(WRITTEN REQUEST A) In the thread about overfitting on a simple feed forward network, what value is assigned to the random seed?

╭─ TEXT TO READ

How to avoid overfitting on a simple feed forward network

Question

Using the pima indians diabetes dataset I'm trying to build an accurate model using Keras. I've written the following code:

# Visualize training history
from keras import callbacks
from keras.layers import Dropout

tb = callbacks.TensorBoard(log_dir='/.logs', histogram_freq=10, batch_size=32,
                           write_graph=True, write_grads=True, write_images=False,
                           embeddings_freq=0, embeddings_layer_names=None, embeddings_metadata=None)
# Visualize training history
from keras.models import Sequential
from keras.layers import Dense
import matplotlib.pyplot as plt
import numpy

# fix random seed for reproducibility
seed = 7
numpy.random.seed(seed)
# load pima indians dataset
dataset = numpy.loadtxt("pima-indians-diabetes.csv", delimiter=",")
# split into input (X) and output (Y) variables
X = dataset[:, 0:8]
Y = dataset[:, 8]
# create model
model = Sequential()

╰─
╭─ STORED DATA

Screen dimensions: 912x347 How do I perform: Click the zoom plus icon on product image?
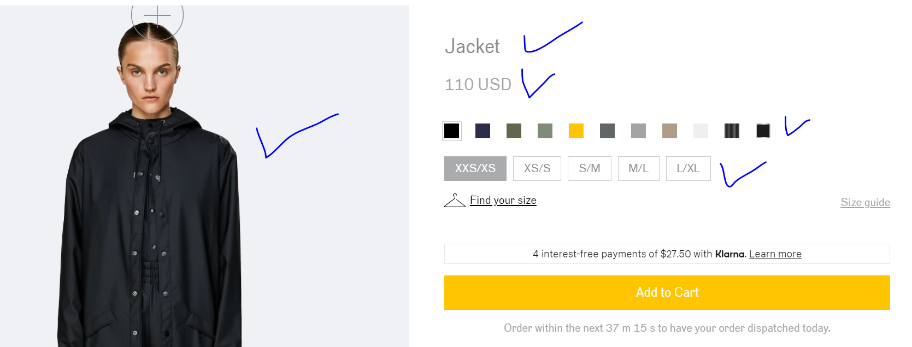pyautogui.click(x=157, y=16)
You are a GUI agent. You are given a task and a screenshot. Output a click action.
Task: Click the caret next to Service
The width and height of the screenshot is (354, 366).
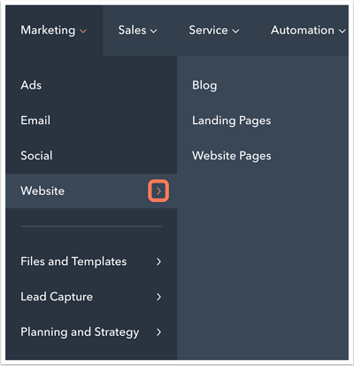[x=235, y=31]
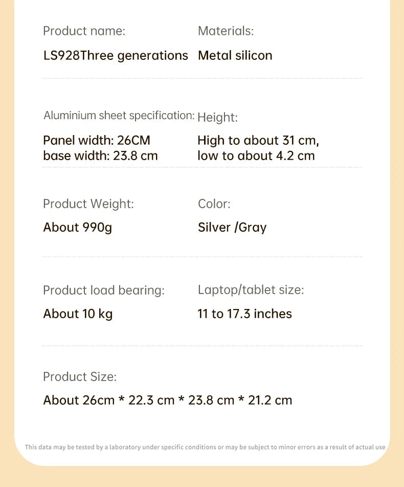The width and height of the screenshot is (404, 487).
Task: Click the "Product Size:" label
Action: pyautogui.click(x=80, y=377)
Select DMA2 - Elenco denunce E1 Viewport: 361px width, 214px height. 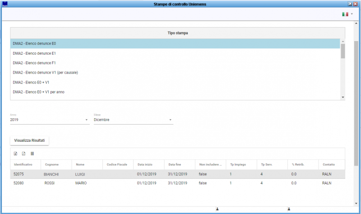[34, 53]
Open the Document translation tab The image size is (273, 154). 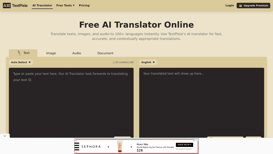pos(105,53)
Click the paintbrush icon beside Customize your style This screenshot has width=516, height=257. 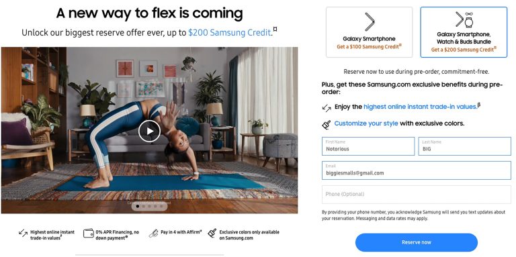coord(327,125)
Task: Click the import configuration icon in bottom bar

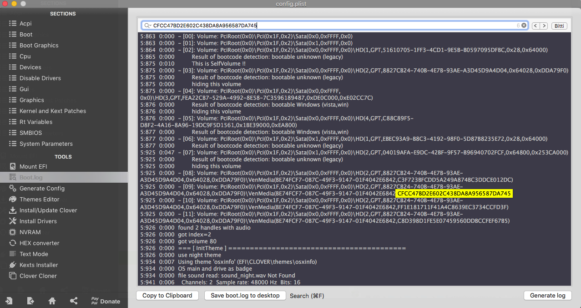Action: tap(9, 301)
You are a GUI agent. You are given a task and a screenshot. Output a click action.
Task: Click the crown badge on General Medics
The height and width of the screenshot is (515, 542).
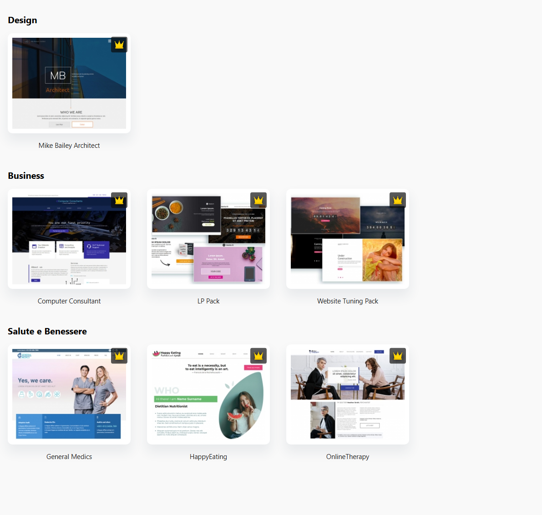[x=119, y=356]
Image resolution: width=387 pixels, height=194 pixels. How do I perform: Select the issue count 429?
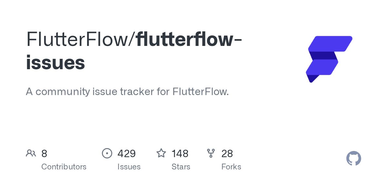[126, 153]
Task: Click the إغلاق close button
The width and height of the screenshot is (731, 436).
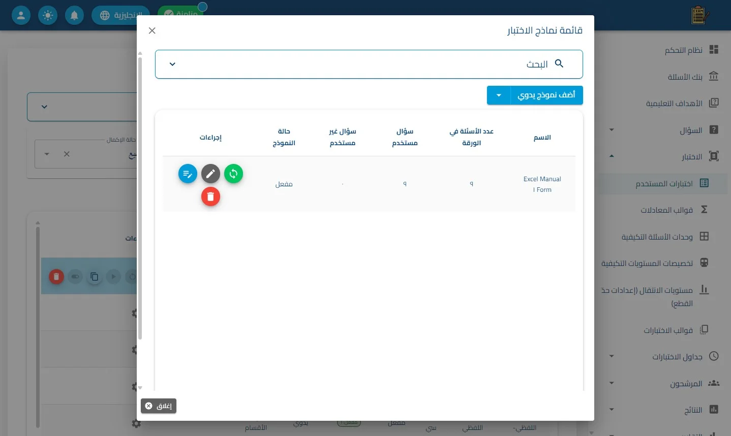Action: 159,406
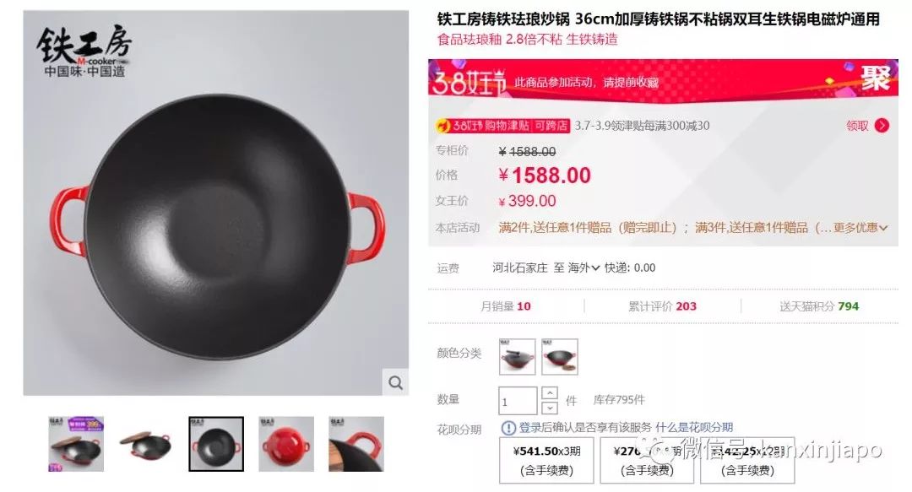Open the 海外 shipping destination dropdown
912x492 pixels.
pos(584,268)
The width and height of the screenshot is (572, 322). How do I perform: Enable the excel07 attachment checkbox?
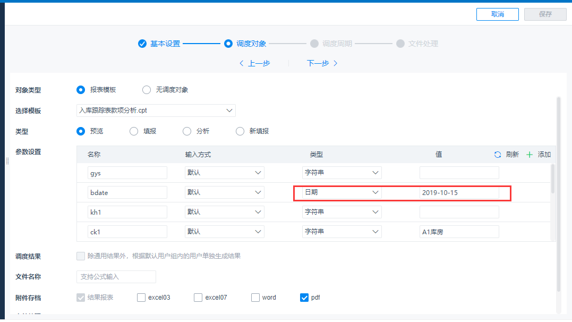[x=198, y=298]
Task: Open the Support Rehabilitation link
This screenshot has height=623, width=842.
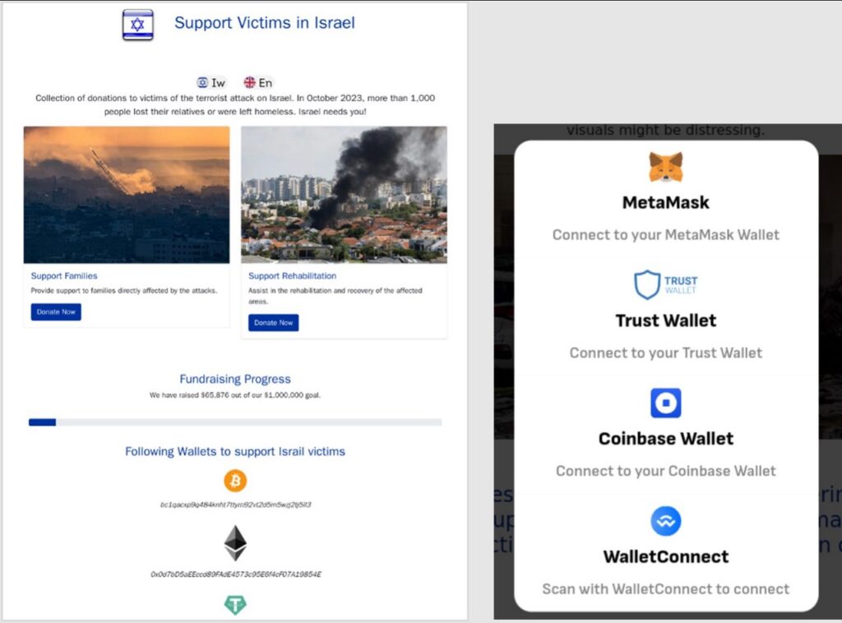Action: click(x=292, y=276)
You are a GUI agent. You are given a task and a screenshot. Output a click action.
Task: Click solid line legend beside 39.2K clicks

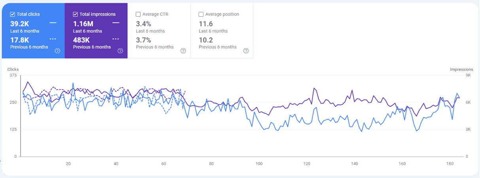(53, 23)
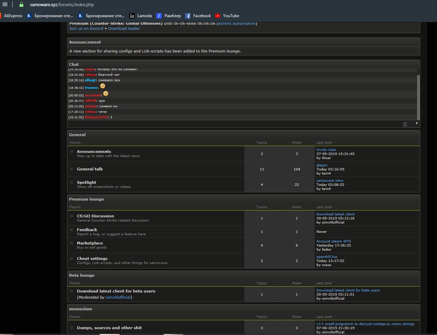Open the Рамблер bookmark
437x335 pixels.
tap(168, 16)
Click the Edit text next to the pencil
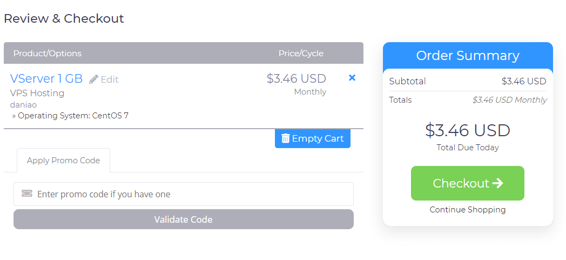 [x=110, y=79]
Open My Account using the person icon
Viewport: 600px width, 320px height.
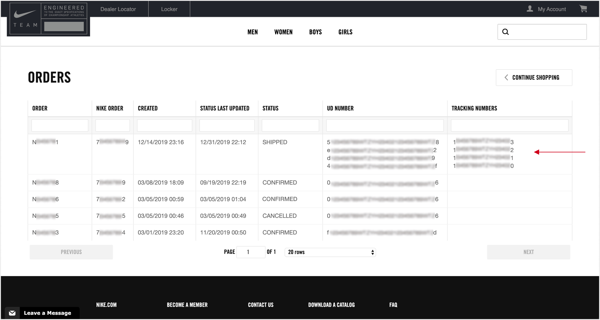530,9
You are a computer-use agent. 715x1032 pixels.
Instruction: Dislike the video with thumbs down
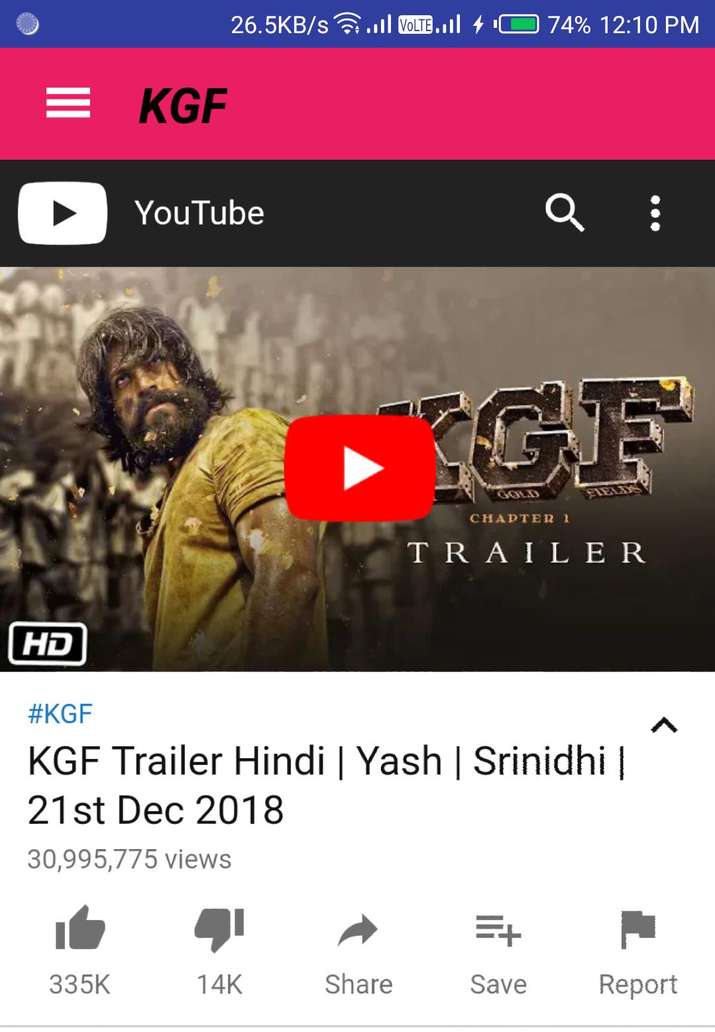click(219, 930)
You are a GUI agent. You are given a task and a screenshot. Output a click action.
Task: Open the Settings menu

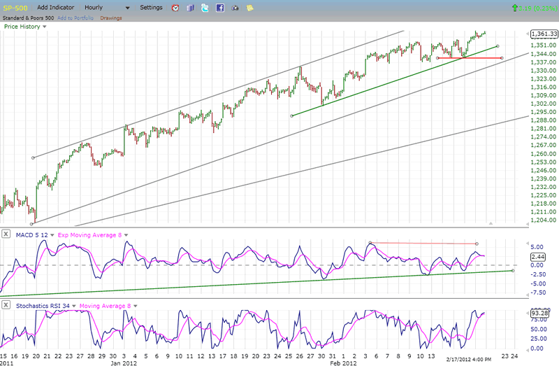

╰─

(WRITTEN REQUEST B) Which lines of the records above contain the word "next"? Pick out each one, treating case as significant.

(RESULT A) 7

(RESULT B)
Task: Click the caret next to Service
Click the Edit text next to the pencil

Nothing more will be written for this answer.